Autor Wątek: Sprzedam velomobile DUO produkcji Maćka Kaczmarka jak i formy produkcyjne  (Przeczytany 29163 razy)

Danielasty

  • całkiem inny wariat
  • *****
  • Wiadomości: 951
Odp: Sprzedam velomobile DUO produkcji Maćka Kaczmarka jak i formy produkcyjne
« Odpowiedź #15 dnia: Listopada 15, 2015, 10:23:31 pm »
velomobile w polsce:
-na ścieżki rowerowe za szeroki, na ulice za wolny
-nie praktyczne w trzymaniu ( jak czegoś nie można ukraść to można zniszczyć )
-silnik elektryczny - niby można ale w trasie się nie podładuje ( nie chciałbym targać 30+kg pod górkę samymi nogami na ulicy )

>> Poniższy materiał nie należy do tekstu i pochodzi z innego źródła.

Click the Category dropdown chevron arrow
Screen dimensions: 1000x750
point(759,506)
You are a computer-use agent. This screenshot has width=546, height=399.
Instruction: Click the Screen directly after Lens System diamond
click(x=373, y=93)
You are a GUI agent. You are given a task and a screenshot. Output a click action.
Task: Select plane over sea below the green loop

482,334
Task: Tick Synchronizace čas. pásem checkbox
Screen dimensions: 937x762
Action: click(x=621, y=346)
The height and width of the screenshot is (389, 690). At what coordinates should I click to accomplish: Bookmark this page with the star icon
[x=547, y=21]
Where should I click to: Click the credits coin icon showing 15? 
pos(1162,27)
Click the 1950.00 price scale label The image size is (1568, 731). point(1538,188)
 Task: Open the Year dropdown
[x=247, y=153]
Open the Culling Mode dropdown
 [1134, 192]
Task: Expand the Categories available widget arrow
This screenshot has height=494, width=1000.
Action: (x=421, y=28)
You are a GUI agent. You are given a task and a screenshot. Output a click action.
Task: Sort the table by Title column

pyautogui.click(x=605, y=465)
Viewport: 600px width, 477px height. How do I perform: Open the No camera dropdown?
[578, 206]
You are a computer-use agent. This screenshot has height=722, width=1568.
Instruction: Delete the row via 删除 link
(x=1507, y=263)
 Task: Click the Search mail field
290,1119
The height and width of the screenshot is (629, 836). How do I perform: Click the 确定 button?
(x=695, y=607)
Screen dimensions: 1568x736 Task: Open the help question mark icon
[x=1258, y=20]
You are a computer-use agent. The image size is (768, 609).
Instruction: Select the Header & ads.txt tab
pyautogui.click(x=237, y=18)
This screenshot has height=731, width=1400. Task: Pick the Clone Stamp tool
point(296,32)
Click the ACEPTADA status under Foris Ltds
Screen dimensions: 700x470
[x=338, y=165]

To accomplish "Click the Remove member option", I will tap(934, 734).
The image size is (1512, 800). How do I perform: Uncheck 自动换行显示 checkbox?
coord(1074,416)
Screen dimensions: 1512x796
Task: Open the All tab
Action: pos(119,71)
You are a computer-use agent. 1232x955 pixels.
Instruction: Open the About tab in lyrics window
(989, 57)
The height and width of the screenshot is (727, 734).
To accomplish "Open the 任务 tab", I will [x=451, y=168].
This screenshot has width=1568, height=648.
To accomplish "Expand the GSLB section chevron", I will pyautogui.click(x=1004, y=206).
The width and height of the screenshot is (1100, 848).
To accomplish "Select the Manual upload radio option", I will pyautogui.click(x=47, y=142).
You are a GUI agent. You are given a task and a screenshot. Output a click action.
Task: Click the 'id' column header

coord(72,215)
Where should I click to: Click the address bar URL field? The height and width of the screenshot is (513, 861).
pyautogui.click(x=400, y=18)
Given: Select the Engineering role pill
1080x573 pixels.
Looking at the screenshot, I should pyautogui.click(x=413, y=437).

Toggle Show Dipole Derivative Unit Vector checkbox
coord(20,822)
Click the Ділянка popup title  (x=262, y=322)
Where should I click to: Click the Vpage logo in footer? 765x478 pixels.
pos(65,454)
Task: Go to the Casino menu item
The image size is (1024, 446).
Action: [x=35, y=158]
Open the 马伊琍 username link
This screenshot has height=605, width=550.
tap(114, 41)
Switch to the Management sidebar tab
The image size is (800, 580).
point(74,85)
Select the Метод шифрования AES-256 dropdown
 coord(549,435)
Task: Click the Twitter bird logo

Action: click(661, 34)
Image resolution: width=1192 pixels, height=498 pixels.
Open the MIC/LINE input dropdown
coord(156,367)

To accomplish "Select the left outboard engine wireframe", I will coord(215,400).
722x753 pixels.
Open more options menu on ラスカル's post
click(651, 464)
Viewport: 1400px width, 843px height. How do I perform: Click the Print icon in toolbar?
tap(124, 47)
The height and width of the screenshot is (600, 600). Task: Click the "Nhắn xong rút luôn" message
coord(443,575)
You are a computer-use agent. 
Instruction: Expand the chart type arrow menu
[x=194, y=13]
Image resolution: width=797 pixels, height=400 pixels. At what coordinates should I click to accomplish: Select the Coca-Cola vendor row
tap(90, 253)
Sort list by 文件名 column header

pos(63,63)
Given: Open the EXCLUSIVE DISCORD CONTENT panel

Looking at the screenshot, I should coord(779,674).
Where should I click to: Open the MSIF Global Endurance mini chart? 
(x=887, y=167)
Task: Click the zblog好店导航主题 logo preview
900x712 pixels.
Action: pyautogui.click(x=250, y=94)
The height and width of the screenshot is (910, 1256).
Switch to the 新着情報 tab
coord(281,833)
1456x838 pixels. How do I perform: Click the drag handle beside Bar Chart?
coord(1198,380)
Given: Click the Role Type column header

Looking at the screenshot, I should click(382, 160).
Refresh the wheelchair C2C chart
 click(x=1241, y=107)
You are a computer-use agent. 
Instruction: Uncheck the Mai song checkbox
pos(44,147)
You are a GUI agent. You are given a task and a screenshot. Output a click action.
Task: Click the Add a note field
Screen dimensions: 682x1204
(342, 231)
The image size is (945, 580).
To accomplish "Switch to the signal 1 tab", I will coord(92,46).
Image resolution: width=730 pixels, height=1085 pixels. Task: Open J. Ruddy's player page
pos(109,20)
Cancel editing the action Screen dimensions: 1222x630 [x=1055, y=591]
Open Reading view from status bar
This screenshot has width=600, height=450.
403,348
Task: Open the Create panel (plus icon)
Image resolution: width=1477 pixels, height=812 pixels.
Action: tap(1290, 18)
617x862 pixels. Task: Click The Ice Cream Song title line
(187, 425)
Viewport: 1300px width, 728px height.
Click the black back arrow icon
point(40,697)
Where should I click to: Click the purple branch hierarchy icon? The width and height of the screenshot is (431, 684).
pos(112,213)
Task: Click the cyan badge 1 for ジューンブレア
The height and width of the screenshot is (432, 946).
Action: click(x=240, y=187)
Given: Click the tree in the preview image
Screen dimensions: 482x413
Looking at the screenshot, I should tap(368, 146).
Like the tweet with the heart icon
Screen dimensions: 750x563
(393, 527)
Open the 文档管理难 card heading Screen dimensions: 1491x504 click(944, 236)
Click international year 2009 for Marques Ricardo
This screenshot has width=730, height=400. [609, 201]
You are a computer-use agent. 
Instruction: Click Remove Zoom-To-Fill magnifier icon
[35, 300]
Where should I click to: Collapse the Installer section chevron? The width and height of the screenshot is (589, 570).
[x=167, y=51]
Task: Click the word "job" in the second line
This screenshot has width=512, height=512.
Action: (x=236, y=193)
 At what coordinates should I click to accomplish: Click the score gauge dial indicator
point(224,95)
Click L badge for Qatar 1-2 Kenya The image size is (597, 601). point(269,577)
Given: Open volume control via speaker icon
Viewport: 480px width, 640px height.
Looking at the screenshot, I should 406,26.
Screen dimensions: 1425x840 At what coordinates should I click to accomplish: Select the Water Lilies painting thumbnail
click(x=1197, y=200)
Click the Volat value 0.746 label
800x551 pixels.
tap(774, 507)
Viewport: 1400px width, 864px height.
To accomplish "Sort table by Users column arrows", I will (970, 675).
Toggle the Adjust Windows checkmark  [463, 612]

Jedynie co mnie przekonuje, zresztą czego nie chcecie to velomobile 90cm+ szerokosci z silnikiem od skutera - to jeszcze by miało racje bytu, prędkosć 45(90km/h)tankujemy gdzie chcemy, na ulice w sam raz bo już nie zawadza :) 

Franc

  • całkiem inny wariat
  • *****
  • Wiadomości: 2359
  • Ponad 30 lat na poziomie
    • Moje zdjęcia rowerów
Odp: Sprzedam velomobile DUO produkcji Maćka Kaczmarka jak i formy produkcyjne
« Odpowiedź #16 dnia: Listopada 15, 2015, 10:57:50 pm »
I wtedy taki Duo z silnikiem od skutera nazywa się Velocar pana Mochet* :)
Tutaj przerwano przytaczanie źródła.